Let me begin by explaining a few important contributing factors to The Hairy Nipple Incident.
1. I am a nurse. Because of this my son is well versed in anatomy.
2. My son enjoys arguing. Especially when it is an argument he knows he can win.
3. My son is 6-years old and 6-year olds are unpredictable.
It was a beautiful spring day. I was waiting on the porch for my son’s bus and enjoying a cup of coffee. Both of my girls were napping. It was one of those moments where I was feeling like I really had this mothering thing down. Of course life has a way of bringing you back to reality and mine was about to get off of his bus.
My little guy arrived and I instantly knew something was wrong. My normally exuberant son was acting sheepish. He slunked up the stairs and avoided eye contact. I was pressing him for an explanation and eventually I was able to bribe him with a snack.
The story unfolded in a typical 6-year old’s style. Lots of details about nothing and plenty of subject hopping. After navigating through the disorganized introduction of the story my son finally got to the good stuff.
My son began to talk about a conversation he had with a little girl on the bus that very morning. Apparently my son had proudly announced that he has hairy nipples. Why this particular fact was so important to share I still do not understand but here we are. Of course this proclamation was met with resistance. This little girl stated that she did not believe my son actually has hairy nipples. Now, there is no way to know how or why the conversation progressed past the initial discussion. However this conversion apparently was worthy of occupying an entire 45-minute bus ride.
So the bus first arrives at school but the argument had not yet arrived at its conclusion. Since my son and this girl are in seperate classes the urgency of the situation escalated. Cleary an argument of this magnitude justified a dramatic climax. In this case, the climax involved an exposed nipple and a trip to the principal’s office.
Now my son has a way with words and I feel I would be doing him a disservice if I did not simply quote him in order to provide the most vivid picture of The Hairy Nipple Incident. Please read the following quote with a strong level of frustration, disbelief, and general annoyance.
“Mom, (name redacted) did not believe that I have hairy nipples! So I pulled down my shirt and showed her. APPARENTLY that is frowned upon in that establishment!”
Now, this action was done within eyeshot of the school principal. I can only imagine that this man was a little perplexed by the entire ordeal. Considering I was not contacted about The Hairy Nipple Incident I can only imagine that he was simply at a loss. My son told me that the principal explained to him that nipples are private parts and that it is not ok to show private parts at school. Well played.
I’m sure that an elementary school principal has had plenty of experience with discipline in the most bizarre situations. I picture the conversation as calm and to the point. Me on the other hand… this was a whole new ballgame for me. As the story unfolded I was fighting back laughter.

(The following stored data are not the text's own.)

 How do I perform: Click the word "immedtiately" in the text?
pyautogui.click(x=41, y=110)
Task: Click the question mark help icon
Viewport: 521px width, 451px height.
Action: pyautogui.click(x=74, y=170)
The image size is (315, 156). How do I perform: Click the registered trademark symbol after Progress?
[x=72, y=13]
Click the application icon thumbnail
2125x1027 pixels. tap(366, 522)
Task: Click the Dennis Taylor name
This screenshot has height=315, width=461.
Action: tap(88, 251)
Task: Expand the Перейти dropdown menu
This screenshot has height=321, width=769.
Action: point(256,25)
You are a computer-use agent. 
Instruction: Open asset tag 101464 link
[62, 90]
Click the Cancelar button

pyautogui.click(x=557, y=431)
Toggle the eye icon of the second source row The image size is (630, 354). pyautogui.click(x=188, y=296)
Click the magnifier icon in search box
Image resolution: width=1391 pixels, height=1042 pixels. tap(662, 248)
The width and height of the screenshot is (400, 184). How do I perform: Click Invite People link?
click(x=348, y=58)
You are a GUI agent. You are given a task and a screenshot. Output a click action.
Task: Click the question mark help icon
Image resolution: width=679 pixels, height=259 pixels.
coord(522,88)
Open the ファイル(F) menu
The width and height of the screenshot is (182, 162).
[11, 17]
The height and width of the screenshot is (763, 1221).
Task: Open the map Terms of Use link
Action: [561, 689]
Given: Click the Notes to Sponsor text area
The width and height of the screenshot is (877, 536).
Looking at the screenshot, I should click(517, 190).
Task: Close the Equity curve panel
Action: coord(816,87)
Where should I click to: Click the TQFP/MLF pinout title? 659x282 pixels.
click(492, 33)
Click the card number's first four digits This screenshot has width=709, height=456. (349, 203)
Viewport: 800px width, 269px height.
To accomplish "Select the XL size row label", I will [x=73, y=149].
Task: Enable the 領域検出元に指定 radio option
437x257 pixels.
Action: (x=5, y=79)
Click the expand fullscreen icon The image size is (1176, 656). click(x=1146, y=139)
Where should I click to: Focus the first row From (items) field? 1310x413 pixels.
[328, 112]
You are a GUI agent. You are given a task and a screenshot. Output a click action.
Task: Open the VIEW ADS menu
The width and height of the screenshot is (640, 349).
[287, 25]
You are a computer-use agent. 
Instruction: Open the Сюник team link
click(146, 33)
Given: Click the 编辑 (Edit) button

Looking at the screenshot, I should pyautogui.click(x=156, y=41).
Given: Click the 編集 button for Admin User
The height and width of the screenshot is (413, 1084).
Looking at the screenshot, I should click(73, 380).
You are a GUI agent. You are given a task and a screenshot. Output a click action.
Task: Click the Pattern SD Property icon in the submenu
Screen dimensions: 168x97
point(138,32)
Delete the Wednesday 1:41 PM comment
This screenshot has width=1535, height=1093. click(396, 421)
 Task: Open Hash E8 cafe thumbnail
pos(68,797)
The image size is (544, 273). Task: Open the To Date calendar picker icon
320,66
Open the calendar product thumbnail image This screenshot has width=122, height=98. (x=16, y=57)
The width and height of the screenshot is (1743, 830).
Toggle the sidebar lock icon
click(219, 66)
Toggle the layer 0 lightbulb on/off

I was fighting it so hard that I had tears forming and my hands were strategically placed to disguise my amusement.
As adults how do we pull this off? How exactly do you impart wisdom and help your child develop into a good person when the situation itself makes you want to break out in uncontrollable laughter? The answer… I have no idea. The best I could do was reinforce that the principal was right and tell him to keep his hairy nipples to himself.